Exercise requirements
1: In the passage on poetic meter, which rhythm is called the most natural rhythm of the English language?
2: Retype the passage on poetic meter word for word, everything from "(you THINK) = 1" down to "unaccented syllable (you).".

Extract provided
◆ ◆ ◆ ◆ ◆ ◆ ◆

Just say it out loud and pay attention to which syllables you stress and which ones you don’t. Notice how the stress falls more or less on every other syllable in a rising meter (which means that the first syllable is unaccented, but the second one is accented). When you say it out loud, it sounds like this:

i BET you THINK this SONG is aBOUT you.

An iamb is a unit of sound in poetry composed of one unaccented syllable followed by an accented syllable. Therefore:

(i BET) = 1 iamb

(you THINK) = 1 iamb

(this SONG) = 1 iamb

Now it gets a bit tricky. We have one unaccented syllable followed by another unaccented syllable (is a), but these two unaccented syllables are followed by an accented one (BOUT) to pick up the rhythm again, and is then followed by an unaccented syllable (you).

Based on this analysis, we can say that this line is iambic (the most natural rhythm of the English language), with metric variation at the end of the line.

Okay. You might be thinking: so what? How does understanding the meter of this line inform our interpretation of it? How do we tie this observation back to the meaning? In an analysis, it’s not enough to just correctly identify the literary devices at work. You need to explain what the significance is in the context of this work. One possible interpretation for the metric variation is that, if we continued the iambic meter, the final stress would belong to the word “you.” The fact that “you” is not stressed further underscores the tone of dismissal in this song, making the person addressed by the song (the “you” in this line) not as important as the song itself (especially since the word “song” is stressed). This contributes to an overall pattern in the rest of the song, whereby the person addressed by the pronoun “you” is put down. This is one possible interpretation, and this is what is meant by analysis using musical devices.

◆ ◆ ◆ ◆ ◆ ◆ ◆

Records supplied
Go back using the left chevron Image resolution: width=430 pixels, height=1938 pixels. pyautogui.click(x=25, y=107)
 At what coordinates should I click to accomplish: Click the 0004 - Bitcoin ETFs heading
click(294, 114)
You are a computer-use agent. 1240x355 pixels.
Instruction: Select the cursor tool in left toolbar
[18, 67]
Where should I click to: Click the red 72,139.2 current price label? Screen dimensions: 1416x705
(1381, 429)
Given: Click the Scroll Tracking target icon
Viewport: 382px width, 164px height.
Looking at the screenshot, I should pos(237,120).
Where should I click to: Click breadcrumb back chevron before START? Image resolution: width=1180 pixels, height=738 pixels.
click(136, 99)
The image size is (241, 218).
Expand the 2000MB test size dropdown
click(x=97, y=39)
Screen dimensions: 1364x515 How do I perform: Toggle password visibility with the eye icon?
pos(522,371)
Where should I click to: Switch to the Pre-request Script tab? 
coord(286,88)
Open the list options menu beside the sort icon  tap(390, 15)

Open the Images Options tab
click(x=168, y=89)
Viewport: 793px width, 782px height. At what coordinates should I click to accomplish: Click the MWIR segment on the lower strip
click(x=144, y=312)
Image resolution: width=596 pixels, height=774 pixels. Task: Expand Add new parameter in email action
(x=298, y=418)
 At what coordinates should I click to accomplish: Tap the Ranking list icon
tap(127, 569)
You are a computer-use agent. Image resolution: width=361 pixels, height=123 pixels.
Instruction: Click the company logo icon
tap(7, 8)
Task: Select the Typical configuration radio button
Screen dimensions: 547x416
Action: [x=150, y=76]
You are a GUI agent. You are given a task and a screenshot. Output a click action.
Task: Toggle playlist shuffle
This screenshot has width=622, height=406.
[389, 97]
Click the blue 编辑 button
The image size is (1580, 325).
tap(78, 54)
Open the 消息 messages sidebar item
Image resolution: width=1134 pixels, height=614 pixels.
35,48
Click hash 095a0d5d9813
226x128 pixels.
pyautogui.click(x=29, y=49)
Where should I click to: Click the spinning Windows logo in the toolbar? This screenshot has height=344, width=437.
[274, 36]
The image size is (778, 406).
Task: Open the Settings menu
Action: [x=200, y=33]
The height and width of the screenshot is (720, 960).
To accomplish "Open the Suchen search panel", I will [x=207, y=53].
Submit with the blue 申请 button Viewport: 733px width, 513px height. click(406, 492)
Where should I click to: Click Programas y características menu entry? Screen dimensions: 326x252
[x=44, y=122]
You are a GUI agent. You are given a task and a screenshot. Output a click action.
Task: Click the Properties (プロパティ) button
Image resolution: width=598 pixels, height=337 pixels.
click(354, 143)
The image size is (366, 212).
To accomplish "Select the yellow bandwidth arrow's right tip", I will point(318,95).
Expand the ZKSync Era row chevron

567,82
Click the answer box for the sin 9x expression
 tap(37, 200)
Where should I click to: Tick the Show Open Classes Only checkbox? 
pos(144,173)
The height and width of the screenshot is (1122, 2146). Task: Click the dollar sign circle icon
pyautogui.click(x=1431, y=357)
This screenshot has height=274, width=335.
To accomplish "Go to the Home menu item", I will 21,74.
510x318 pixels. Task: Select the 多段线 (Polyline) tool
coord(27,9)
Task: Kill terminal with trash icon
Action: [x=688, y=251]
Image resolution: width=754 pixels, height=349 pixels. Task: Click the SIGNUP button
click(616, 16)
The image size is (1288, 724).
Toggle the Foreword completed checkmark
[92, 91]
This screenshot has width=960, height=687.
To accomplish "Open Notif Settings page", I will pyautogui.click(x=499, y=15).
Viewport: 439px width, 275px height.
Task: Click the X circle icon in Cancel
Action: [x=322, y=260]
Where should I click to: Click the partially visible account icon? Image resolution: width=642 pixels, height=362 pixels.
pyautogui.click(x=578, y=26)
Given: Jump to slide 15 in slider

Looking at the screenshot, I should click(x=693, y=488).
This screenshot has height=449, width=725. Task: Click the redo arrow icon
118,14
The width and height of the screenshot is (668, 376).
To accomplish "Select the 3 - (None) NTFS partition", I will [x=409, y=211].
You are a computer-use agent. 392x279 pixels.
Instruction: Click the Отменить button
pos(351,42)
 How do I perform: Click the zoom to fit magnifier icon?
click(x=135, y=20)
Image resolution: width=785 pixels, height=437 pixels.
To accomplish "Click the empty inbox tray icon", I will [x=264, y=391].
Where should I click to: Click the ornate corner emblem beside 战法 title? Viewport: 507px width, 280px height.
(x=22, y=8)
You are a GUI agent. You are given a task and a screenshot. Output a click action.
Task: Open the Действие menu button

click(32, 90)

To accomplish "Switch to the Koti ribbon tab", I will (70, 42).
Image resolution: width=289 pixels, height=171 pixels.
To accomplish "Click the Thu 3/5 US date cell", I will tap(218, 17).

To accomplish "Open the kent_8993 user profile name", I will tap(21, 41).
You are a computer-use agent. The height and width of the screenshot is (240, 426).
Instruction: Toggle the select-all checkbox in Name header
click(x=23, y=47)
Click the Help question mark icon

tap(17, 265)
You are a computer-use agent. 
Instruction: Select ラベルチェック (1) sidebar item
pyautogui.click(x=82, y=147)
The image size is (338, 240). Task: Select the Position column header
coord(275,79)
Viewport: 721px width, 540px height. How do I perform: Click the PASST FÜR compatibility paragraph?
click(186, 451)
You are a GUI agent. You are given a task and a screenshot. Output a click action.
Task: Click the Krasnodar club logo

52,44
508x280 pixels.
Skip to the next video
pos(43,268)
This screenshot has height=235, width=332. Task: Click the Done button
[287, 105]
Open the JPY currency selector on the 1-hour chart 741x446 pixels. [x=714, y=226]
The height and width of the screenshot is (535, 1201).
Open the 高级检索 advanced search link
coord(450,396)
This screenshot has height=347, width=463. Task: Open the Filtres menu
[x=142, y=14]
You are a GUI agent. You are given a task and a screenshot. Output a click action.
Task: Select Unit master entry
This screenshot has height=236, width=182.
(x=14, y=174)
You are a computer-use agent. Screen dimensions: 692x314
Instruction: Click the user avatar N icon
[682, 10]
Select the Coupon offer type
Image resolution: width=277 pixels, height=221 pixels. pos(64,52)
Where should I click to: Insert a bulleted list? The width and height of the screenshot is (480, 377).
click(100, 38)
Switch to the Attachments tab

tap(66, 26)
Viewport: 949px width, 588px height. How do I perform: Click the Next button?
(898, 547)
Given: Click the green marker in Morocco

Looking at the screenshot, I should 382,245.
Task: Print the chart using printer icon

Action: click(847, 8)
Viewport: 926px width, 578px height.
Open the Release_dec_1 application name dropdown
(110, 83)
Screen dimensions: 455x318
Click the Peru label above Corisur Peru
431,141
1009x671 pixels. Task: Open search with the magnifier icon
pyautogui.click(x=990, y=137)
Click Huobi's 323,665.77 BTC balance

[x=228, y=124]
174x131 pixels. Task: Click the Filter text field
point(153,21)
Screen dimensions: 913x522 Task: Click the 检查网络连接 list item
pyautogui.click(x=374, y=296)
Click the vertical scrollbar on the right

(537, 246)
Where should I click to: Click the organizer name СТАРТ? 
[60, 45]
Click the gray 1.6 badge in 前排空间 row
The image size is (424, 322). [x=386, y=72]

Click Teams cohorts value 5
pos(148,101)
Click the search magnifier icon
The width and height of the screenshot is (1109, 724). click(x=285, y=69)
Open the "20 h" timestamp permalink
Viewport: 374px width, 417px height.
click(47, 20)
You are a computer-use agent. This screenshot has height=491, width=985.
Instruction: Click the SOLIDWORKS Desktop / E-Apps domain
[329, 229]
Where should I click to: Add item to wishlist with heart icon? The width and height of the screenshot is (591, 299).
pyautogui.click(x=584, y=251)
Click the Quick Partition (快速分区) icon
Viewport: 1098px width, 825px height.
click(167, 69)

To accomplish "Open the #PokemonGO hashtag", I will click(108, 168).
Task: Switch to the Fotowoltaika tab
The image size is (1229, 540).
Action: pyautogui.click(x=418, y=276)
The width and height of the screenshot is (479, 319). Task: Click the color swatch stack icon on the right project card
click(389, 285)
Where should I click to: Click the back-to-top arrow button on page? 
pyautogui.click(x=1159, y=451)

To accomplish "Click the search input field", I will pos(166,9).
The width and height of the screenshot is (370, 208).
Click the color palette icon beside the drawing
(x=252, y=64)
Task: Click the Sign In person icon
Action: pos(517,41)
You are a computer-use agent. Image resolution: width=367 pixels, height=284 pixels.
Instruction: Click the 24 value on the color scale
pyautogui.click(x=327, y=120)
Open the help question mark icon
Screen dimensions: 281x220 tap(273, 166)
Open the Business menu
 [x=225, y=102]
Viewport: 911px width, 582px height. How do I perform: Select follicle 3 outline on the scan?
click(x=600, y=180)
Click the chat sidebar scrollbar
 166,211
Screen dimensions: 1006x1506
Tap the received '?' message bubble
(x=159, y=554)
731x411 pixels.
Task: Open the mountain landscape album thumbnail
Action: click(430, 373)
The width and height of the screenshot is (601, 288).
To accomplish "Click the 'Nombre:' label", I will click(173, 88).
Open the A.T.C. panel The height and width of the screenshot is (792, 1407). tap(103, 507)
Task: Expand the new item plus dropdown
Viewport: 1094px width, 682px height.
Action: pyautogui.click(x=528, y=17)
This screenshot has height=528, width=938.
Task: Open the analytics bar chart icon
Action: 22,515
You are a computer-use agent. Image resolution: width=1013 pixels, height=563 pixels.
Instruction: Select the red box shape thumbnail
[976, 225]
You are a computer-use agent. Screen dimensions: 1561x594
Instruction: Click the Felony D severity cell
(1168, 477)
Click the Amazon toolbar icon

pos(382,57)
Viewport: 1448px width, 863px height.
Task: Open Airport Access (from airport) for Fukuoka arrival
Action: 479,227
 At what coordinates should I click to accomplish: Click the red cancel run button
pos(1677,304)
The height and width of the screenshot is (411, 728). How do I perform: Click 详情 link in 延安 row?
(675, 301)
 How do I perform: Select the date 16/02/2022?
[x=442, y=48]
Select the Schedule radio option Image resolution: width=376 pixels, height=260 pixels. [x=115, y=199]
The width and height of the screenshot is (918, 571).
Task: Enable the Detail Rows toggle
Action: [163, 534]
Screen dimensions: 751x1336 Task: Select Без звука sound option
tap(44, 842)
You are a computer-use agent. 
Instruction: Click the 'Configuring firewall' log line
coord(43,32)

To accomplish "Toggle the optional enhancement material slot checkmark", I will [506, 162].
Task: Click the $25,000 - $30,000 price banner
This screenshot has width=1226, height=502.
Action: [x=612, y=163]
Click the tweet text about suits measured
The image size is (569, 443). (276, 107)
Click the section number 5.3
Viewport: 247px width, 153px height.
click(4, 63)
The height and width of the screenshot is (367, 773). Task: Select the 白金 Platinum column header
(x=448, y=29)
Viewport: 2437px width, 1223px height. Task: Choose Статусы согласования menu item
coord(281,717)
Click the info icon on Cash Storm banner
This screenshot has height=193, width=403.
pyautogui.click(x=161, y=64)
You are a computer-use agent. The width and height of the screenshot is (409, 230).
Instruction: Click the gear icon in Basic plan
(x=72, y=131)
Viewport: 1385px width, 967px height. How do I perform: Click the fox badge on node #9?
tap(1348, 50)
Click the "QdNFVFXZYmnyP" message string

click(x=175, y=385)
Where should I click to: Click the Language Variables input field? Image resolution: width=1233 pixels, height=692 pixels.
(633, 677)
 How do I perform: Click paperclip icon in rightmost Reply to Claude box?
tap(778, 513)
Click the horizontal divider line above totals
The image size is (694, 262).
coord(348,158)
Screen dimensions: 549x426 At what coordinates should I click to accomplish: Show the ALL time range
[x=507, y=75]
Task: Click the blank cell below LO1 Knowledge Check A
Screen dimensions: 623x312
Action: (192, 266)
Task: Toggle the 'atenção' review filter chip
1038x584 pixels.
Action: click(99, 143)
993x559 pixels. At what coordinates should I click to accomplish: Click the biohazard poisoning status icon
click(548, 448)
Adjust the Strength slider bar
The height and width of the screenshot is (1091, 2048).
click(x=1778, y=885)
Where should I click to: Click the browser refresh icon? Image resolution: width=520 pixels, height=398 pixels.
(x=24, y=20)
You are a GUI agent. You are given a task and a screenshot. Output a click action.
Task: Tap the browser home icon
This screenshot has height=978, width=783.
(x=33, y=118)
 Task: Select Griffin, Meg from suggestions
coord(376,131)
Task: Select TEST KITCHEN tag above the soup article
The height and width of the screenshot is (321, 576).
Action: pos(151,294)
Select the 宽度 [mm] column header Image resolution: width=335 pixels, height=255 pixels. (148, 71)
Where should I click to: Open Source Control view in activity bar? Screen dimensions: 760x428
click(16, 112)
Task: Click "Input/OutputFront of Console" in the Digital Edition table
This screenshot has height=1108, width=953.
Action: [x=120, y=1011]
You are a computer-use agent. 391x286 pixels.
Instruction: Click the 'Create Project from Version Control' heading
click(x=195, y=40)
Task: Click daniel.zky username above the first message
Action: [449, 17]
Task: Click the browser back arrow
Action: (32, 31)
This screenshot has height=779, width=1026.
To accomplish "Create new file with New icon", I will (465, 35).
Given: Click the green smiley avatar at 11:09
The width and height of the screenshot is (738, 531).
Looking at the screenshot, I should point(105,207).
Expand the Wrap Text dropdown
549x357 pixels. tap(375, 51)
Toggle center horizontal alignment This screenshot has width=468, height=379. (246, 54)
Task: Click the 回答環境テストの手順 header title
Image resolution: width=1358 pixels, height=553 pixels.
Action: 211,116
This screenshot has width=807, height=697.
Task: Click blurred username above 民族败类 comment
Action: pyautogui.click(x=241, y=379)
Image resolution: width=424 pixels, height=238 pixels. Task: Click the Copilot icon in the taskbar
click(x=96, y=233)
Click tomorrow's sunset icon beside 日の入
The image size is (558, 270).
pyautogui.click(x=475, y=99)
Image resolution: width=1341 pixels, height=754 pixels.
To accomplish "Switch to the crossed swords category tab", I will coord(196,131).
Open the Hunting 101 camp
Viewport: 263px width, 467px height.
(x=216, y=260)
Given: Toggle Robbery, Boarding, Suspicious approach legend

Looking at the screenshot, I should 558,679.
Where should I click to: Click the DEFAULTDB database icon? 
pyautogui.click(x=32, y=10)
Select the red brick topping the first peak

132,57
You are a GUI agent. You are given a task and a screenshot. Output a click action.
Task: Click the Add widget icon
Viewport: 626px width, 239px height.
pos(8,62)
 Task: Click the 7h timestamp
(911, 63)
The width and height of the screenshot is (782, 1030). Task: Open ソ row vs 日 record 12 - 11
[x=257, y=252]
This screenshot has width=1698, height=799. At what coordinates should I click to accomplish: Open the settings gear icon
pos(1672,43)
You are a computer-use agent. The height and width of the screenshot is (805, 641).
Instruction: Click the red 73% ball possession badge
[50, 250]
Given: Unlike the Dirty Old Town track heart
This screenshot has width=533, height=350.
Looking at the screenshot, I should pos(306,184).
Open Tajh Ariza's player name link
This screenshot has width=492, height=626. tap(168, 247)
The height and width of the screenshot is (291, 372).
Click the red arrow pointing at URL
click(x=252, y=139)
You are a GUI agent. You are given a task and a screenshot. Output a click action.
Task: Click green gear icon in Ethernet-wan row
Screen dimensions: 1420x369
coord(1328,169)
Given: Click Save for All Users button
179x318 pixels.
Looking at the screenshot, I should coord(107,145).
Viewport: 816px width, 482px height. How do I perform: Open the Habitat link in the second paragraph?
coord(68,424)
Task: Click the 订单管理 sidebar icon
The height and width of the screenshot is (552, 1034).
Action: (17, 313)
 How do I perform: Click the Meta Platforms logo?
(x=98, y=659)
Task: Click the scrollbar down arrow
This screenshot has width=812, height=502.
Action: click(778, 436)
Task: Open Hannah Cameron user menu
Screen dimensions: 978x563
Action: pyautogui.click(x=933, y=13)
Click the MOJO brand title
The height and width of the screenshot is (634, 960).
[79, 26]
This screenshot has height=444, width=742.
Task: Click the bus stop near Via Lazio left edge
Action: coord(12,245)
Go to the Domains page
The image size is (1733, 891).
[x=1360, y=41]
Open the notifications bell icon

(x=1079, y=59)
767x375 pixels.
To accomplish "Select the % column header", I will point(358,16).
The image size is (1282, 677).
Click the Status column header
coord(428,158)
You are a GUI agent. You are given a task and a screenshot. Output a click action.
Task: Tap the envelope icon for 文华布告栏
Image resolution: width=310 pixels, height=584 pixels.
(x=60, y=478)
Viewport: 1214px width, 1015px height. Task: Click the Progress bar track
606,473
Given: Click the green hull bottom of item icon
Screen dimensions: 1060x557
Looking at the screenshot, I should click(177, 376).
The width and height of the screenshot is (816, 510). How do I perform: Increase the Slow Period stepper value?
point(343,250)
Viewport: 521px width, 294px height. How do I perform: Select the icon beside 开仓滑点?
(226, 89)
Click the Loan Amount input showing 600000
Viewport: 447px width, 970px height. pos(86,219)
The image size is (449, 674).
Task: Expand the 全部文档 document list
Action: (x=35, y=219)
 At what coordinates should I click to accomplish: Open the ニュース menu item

◆ ◆ ◆ ◆ ◆ ◆ ◆

Solutions for each task
1: Iambic rhythm.

2:
(you THINK) = 1 iamb

(this SONG) = 1 iamb

Now it gets a bit tricky. We have one unaccented syllable followed by another unaccented syllable (is a), but these two unaccented syllables are followed by an accented one (BOUT) to pick up the rhythm again, and is then followed by an unaccented syllable (you).